Tuesday, July 14, 2015

Present Crash: Double Blast from the Past

Present Crash: Double Blast from the Past
By Erick San Juan


While all Western eyes remain firmly focused on Greece, a potentially much more significant financial crisis is developing on the other side of the world. In some quarters, it’s already being called China’s 1929 – the year of the most infamous stock market crash in history and the start of the economic catastrophe of the Great Depression. (Source: Jeremy Warner, 7/9/2015)

That’s not all, a double blast from the past, the global financial crisis of 2008-2009.

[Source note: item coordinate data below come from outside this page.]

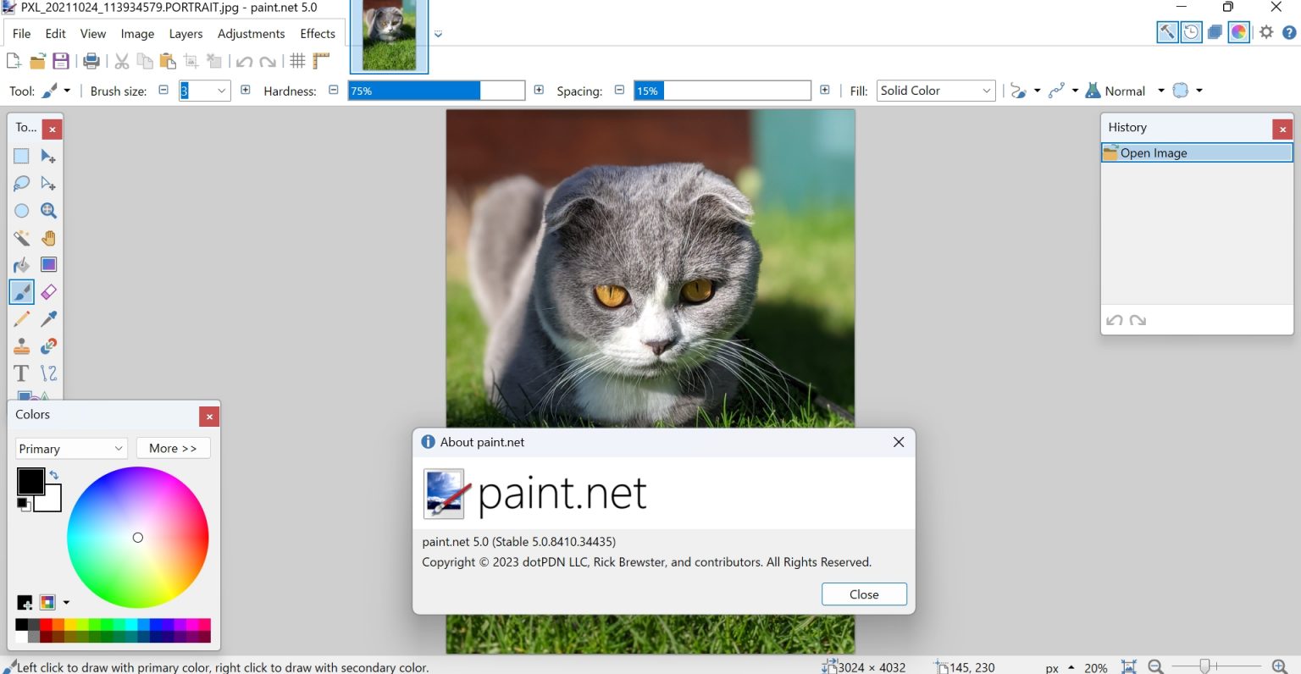This screenshot has width=1301, height=674.
Task: Open the Effects menu
Action: 318,34
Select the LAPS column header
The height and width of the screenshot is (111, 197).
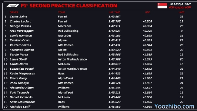point(182,12)
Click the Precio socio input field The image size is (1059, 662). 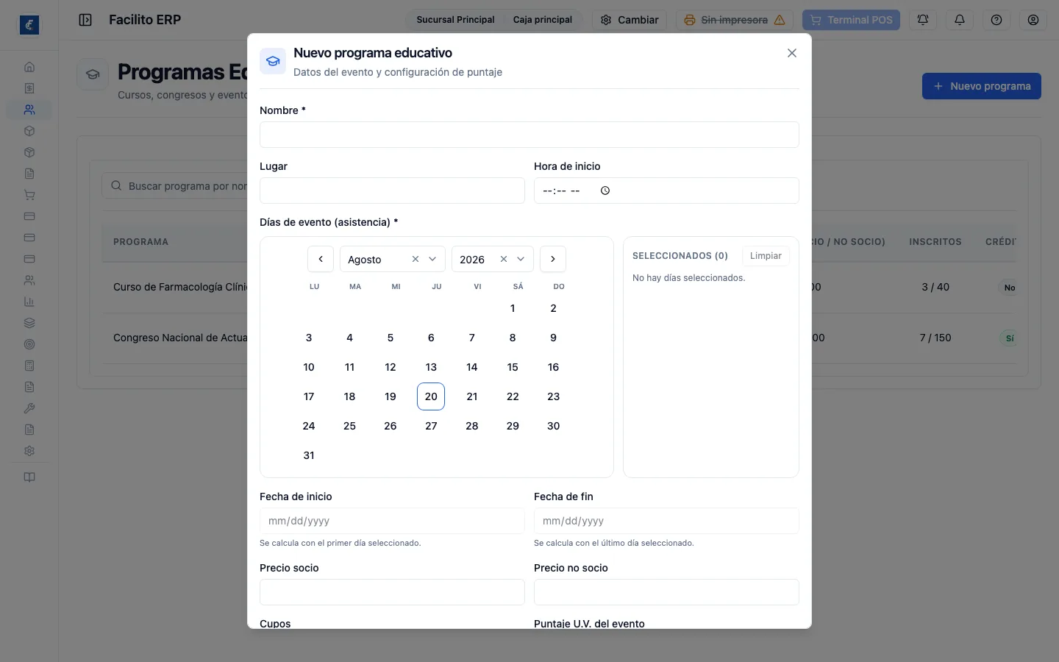click(392, 592)
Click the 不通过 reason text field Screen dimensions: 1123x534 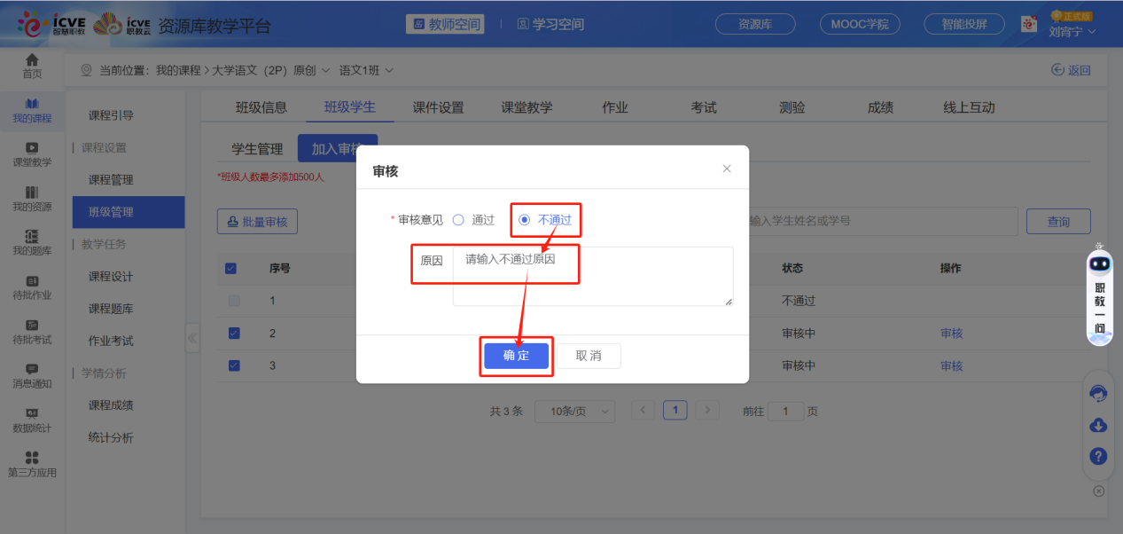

From the article of Pam Martens and Russ Martens (July 8) – “It’s starting to feel like we never actually emerged from the 2008 crisis: the U.S. government and the Federal Reserve simply threw $13 trillion at the crisis and walked away, hoping that an endless zero-interest-rate-policy (Zirp) would patch over the cracks in the global financial system. What we seem to have now is an endless series of rolling crises instead of one big global crisis. The rolling crises, from Puerto Rico to Greece to China’s stock market, all have one thing in common – the unravelling of too much debt. That could rapidly turn into a full-fledged global crisis if policymakers misdiagnose what’s happening, treating the problems as isolated crises instead of a interconnected debt hangover from the go-go years.

The plunging price action in industrial commodities this week strongly suggests that debt was not sufficiently purged in the 2008-2009 economic meltdown and debt liquidation is back with a vengeance.

The China stock market, the second largest in the world after the U.S., locked down 72 percent of its stocks on Wednesday, according to Bloomberg, with “at least 1,331 companies halted on mainland exchanges and another 747 falling by the 10 percent daily limit.” This has effectively frozen $2.6 trillion of stock from trading, according to Bloomberg.

The Shanghai Composite, which clearly would have fallen by a much greater amount if all stocks had been trading, fell 5.9 percent at the close, bringing its loss to 32 percent from its peak set less than a month ago. The Shenzhen Composite Index, consisting of smaller companies and tech stocks, has plunged 40 percent from its peak this year.”

People repeating history, actually the worst part of it. Remember how the Japanese became jetsetters and even bought US golf courses and the Empire State Building, then the stock market plunged and so many Japanese big business did 'Harakiri'. Then the Soviets became the new jetsetters in the mid 90’s because of Gorbachev’s Glastnost and Perestroika, until the November 1998 chopping of the Berlin Wall which I witnessed with amazement, when almost the whole Eastern establishment collapsed.
Now we can see the possible implosion in China due to the open-secret in-fighting between the economic and political leaders versus the military hardliners headed by Xi Jinping.

Japanese acquisitions of American assets have been a frequent occurrence. Thirty years ago, they were the cause for anxiety. Now, they should just be a reminder that China probably won't take over the U.S. either, no matter what their billionaires manage to buy.

And we thought that China is too big to fail. I thought that it’s only in the Philippines that we are bombarded with good news coming from the government. With the collapse of Greece, suddenly the truth that I know for so many years is now a reality with China losing big in the international market.

Propaganda after propaganda that the spinmasters are desperately doing to cover up the real state of China’s economy suddenly catch up with them with a big bang.

Lesson to our own financial and economic ‘experts’, what goes around comes around, thrash in, thrash out.